What to produce:
Apart from the pictures, every entry should be reproduced exactly.

BEGIN Data for review

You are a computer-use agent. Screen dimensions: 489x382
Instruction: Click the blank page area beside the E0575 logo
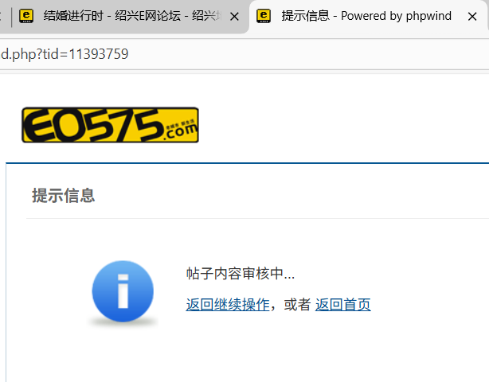coord(343,125)
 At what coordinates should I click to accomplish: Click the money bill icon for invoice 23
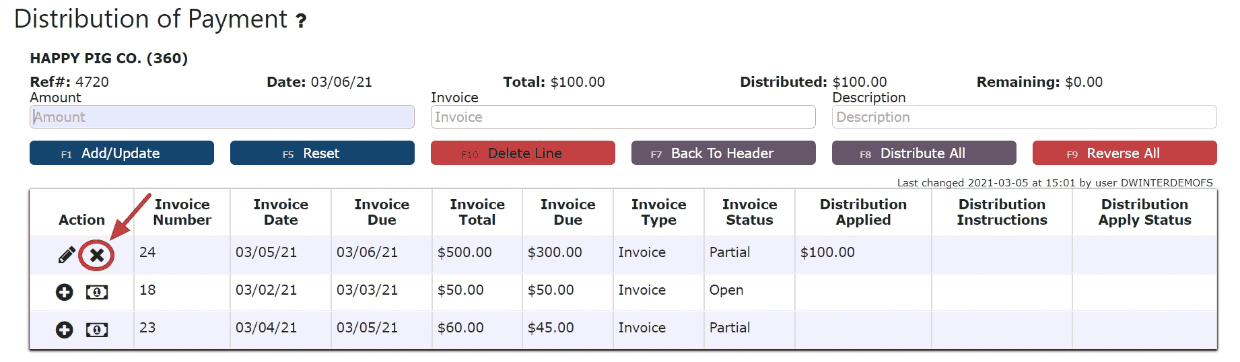point(97,330)
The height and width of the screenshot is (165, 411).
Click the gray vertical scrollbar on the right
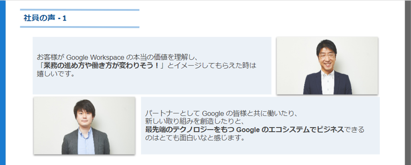click(408, 82)
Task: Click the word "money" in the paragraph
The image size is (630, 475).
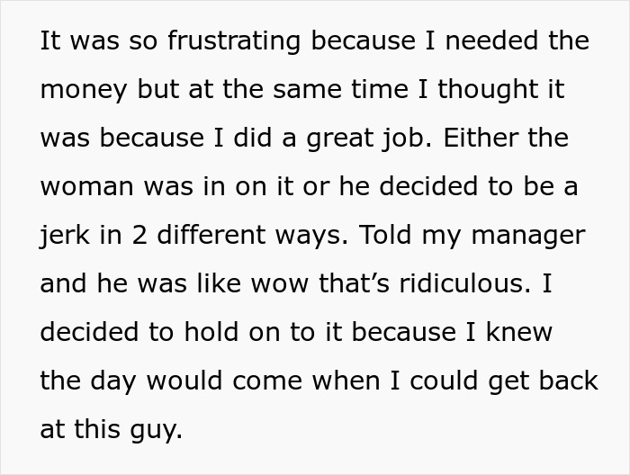Action: point(83,90)
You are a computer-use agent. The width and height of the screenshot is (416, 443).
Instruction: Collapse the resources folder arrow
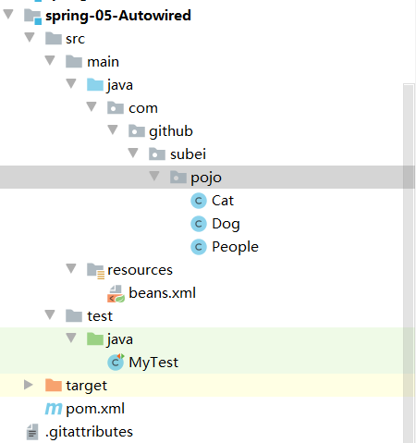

END Data for review

Reply:
You are a computer-use agent. Screen dimensions: 489x382
Instruction: Click the blank page area beside the E0575 logo
coord(343,125)
 At what coordinates should I click to accomplish: Click the money bill icon for invoice 23
point(97,330)
The height and width of the screenshot is (165, 411).
Click the gray vertical scrollbar on the right
click(408, 82)
Task: Click the word "money" in the paragraph
The image size is (630, 475).
Action: point(83,90)
You are a computer-use agent. The width and height of the screenshot is (416, 443).
Instruction: Collapse the resources folder arrow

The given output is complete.